Copy the records below word for word, keeping every line unchanged.

-- Begin Exercise material --

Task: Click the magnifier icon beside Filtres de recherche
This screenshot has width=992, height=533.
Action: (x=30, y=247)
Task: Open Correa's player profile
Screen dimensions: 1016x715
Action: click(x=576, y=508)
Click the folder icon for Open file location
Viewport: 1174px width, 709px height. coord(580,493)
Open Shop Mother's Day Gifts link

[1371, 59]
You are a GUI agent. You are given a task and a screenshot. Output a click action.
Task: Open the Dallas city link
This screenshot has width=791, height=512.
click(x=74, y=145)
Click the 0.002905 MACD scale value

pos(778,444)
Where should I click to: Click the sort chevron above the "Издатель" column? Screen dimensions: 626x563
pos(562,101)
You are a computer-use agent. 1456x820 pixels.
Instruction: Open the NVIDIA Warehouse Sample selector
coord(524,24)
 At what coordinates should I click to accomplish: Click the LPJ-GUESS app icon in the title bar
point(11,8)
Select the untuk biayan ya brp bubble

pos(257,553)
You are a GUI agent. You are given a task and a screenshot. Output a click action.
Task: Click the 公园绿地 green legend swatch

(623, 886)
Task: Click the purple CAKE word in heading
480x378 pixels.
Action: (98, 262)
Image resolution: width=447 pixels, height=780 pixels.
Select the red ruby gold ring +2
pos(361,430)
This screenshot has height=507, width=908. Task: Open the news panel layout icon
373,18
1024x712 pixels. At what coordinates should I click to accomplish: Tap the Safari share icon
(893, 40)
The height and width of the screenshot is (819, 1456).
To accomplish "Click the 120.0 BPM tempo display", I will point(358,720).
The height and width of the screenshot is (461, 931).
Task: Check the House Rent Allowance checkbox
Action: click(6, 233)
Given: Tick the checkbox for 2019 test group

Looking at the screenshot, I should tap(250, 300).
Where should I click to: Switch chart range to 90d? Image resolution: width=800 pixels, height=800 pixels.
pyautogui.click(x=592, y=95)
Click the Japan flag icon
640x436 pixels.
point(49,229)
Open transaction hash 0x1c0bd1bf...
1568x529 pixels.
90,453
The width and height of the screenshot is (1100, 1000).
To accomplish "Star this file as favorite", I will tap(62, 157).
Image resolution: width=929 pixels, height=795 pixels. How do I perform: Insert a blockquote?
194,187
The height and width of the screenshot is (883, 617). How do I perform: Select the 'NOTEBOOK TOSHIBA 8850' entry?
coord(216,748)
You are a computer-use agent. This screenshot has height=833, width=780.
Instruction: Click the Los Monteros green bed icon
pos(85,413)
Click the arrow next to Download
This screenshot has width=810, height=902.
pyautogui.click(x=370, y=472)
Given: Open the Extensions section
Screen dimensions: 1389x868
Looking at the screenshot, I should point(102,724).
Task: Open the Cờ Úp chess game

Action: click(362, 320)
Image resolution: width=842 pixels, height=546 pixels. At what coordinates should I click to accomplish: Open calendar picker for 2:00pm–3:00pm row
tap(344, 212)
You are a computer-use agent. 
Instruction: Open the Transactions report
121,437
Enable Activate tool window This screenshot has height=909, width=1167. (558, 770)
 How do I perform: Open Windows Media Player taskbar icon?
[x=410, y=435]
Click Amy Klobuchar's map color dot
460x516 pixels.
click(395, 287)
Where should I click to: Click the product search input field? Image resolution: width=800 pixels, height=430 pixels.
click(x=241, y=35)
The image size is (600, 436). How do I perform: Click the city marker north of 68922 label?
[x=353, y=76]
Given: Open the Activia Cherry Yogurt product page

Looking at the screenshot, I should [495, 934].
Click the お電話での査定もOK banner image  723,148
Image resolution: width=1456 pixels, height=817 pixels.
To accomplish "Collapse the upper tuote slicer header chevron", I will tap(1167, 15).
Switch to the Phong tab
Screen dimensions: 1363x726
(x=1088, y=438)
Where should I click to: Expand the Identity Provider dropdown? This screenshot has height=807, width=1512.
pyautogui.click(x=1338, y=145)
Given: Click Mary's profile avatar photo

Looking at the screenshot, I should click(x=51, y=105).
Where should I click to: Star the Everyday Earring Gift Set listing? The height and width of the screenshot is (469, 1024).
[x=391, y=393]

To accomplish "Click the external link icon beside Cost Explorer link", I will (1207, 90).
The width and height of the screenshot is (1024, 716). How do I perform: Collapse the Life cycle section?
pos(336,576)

-- End Exercise material --

Result for this exercise
Task: Click the magnifier icon beside Filtres de recherche
This screenshot has width=992, height=533.
Action: (x=30, y=247)
Task: Open Correa's player profile
Screen dimensions: 1016x715
Action: click(x=576, y=508)
Click the folder icon for Open file location
Viewport: 1174px width, 709px height. coord(580,493)
Open Shop Mother's Day Gifts link

[1371, 59]
You are a GUI agent. You are given a task and a screenshot. Output a click action.
Task: Open the Dallas city link
This screenshot has width=791, height=512.
click(x=74, y=145)
Click the 0.002905 MACD scale value

pos(778,444)
Where should I click to: Click the sort chevron above the "Издатель" column? Screen dimensions: 626x563
pos(562,101)
You are a computer-use agent. 1456x820 pixels.
Instruction: Open the NVIDIA Warehouse Sample selector
coord(524,24)
 At what coordinates should I click to accomplish: Click the LPJ-GUESS app icon in the title bar
point(11,8)
Select the untuk biayan ya brp bubble

pos(257,553)
You are a GUI agent. You are given a task and a screenshot. Output a click action.
Task: Click the 公园绿地 green legend swatch

(623, 886)
Task: Click the purple CAKE word in heading
480x378 pixels.
Action: (98, 262)
Image resolution: width=447 pixels, height=780 pixels.
Select the red ruby gold ring +2
pos(361,430)
This screenshot has height=507, width=908. Task: Open the news panel layout icon
373,18
1024x712 pixels. At what coordinates should I click to accomplish: Tap the Safari share icon
(893, 40)
The height and width of the screenshot is (819, 1456).
To accomplish "Click the 120.0 BPM tempo display", I will point(358,720).
The height and width of the screenshot is (461, 931).
Task: Check the House Rent Allowance checkbox
Action: click(6, 233)
Given: Tick the checkbox for 2019 test group

Looking at the screenshot, I should tap(250, 300).
Where should I click to: Switch chart range to 90d? Image resolution: width=800 pixels, height=800 pixels.
pyautogui.click(x=592, y=95)
Click the Japan flag icon
640x436 pixels.
point(49,229)
Open transaction hash 0x1c0bd1bf...
1568x529 pixels.
90,453
The width and height of the screenshot is (1100, 1000).
To accomplish "Star this file as favorite", I will tap(62, 157).
Image resolution: width=929 pixels, height=795 pixels. How do I perform: Insert a blockquote?
194,187
The height and width of the screenshot is (883, 617). How do I perform: Select the 'NOTEBOOK TOSHIBA 8850' entry?
coord(216,748)
You are a computer-use agent. This screenshot has height=833, width=780.
Instruction: Click the Los Monteros green bed icon
pos(85,413)
Click the arrow next to Download
This screenshot has width=810, height=902.
pyautogui.click(x=370, y=472)
Given: Open the Extensions section
Screen dimensions: 1389x868
Looking at the screenshot, I should point(102,724).
Task: Open the Cờ Úp chess game

Action: click(362, 320)
Image resolution: width=842 pixels, height=546 pixels. At what coordinates should I click to accomplish: Open calendar picker for 2:00pm–3:00pm row
tap(344, 212)
You are a computer-use agent. 
Instruction: Open the Transactions report
121,437
Enable Activate tool window This screenshot has height=909, width=1167. (558, 770)
 How do I perform: Open Windows Media Player taskbar icon?
[x=410, y=435]
Click Amy Klobuchar's map color dot
460x516 pixels.
click(395, 287)
Where should I click to: Click the product search input field? Image resolution: width=800 pixels, height=430 pixels.
click(x=241, y=35)
The image size is (600, 436). How do I perform: Click the city marker north of 68922 label?
[x=353, y=76]
Given: Open the Activia Cherry Yogurt product page

Looking at the screenshot, I should [495, 934].
Click the お電話での査定もOK banner image  723,148
Image resolution: width=1456 pixels, height=817 pixels.
To accomplish "Collapse the upper tuote slicer header chevron", I will tap(1167, 15).
Switch to the Phong tab
Screen dimensions: 1363x726
(x=1088, y=438)
Where should I click to: Expand the Identity Provider dropdown? This screenshot has height=807, width=1512.
pyautogui.click(x=1338, y=145)
Given: Click Mary's profile avatar photo

Looking at the screenshot, I should click(x=51, y=105).
Where should I click to: Star the Everyday Earring Gift Set listing? The height and width of the screenshot is (469, 1024).
[x=391, y=393]

To accomplish "Click the external link icon beside Cost Explorer link", I will (1207, 90).
The width and height of the screenshot is (1024, 716). How do I perform: Collapse the Life cycle section?
pos(336,576)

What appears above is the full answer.